MANILA, Philippines—Five fist-sized servings of fruits and vegetables daily, avoiding steaks and skipping barbecued and processed meats can help keep your gut healthy and cancer-free.
The Department of Health on Wednesday issued this strong reminder to Filipinos—many of whom are eaters of red meat—to mark the culmination of the National Colorectal Awareness Month, which is observed globally in March.
In a press conference, Health Secretary Enrique Ona underscored the country’s need to pay more attention to this type of cancer as it has ranked 4th among the common cancers affecting Filipinos.
In 2010 alone, 5,787 Filipinos were reported to have been diagnosed with or treated for colorectal cancer.
The figure, which was derived from the database of the Philippine Cancer Society, reimbursement records from Philhealth and other “selected sources,” may go even higher as it merely represented reported cases, Ona told reporters.
“We want to make sure that the people are knowledgeable about this serious noncommunicable disease … what they should know and what they can do to curb the incidence of [colorectal cancer],” said Ona.
Dr. Dennis Tudtud of the Philippine Society of Medical Oncology also noted on Wednesday that even if the cancer has afflicted notable persons, like the late President Corazon Aquino, it has not yet reached the level of public awareness that has been gained by the “more celebrated malignancy,” which is breast cancer.
“The late President Cory Aquino had this disease but still it did not reach the level of awareness and commitment as breast cancer have … maybe because it is something to do with [fecal matter],” Tudtud said at the press briefing at the DOH office in Manila.
Among the other key personalities that had been diagnosed with the cancer were Blessed Pope John Paul II, US President Ronald Reagan, Hollywood actress Audrey Hepburn and Peanuts creator Charles Schulz.
While the illness affects more men than women, people aged 50 and above are vulnerable to colorectal cancer and one of four of them may have polyps or inflammatory bowel disease, a precursor of colon cancer.
Other risk factors include family history of colorectal cancer, ovarian cancer of breast cancer.
Tudtud said high intake of red or processed and barbecued meats, obesity or excess fat around the waist, smoking, excessive consumption of alcohol and a sedentary lifestyle were among the risk factors that can be controlled.
Regular exercise for at least 30 minutes, kicking the smoking habit, cutting intake of red meat like steak and increasing consumption of fiber-rich vegetables and fruits will help prevent the disease.
The ideal intake of fruits and vegetables should be at least five servings a day, said Dr.
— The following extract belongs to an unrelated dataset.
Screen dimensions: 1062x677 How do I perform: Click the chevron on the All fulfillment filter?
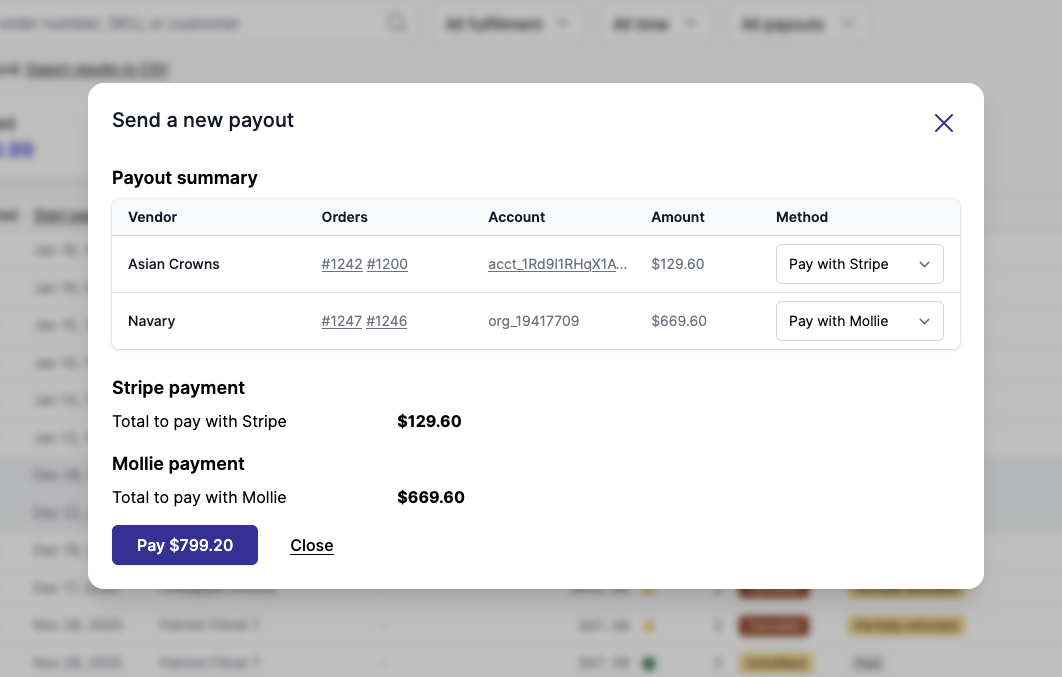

Felycette Martinez-Lapus, president of the Philippine Society of Medical Oncology. “A serving is equivalent to the size of a fist.”
Signs and symptoms of colorectal cancer include constipation, intermittent constipation and diarrhea, change in bowel habit, blood in stool, weight loss, fever, loss of appetite, extreme tiredness, nausea and vomiting, jaundice, abdominal discomfort, gas pains or cramps.
Rectal bleeding or anemia may also occur in persons over 50 years old.
Lapus said Filipinos must modify their lifestyle in order to prevent the disease.
“We want to focus on the prevention,” she said. Chemotherapy treatment of colorectal cancer can range from roughly P30,000 to P50,000 while diagnostic tests and surgery can cost between P100,000 and P150,000.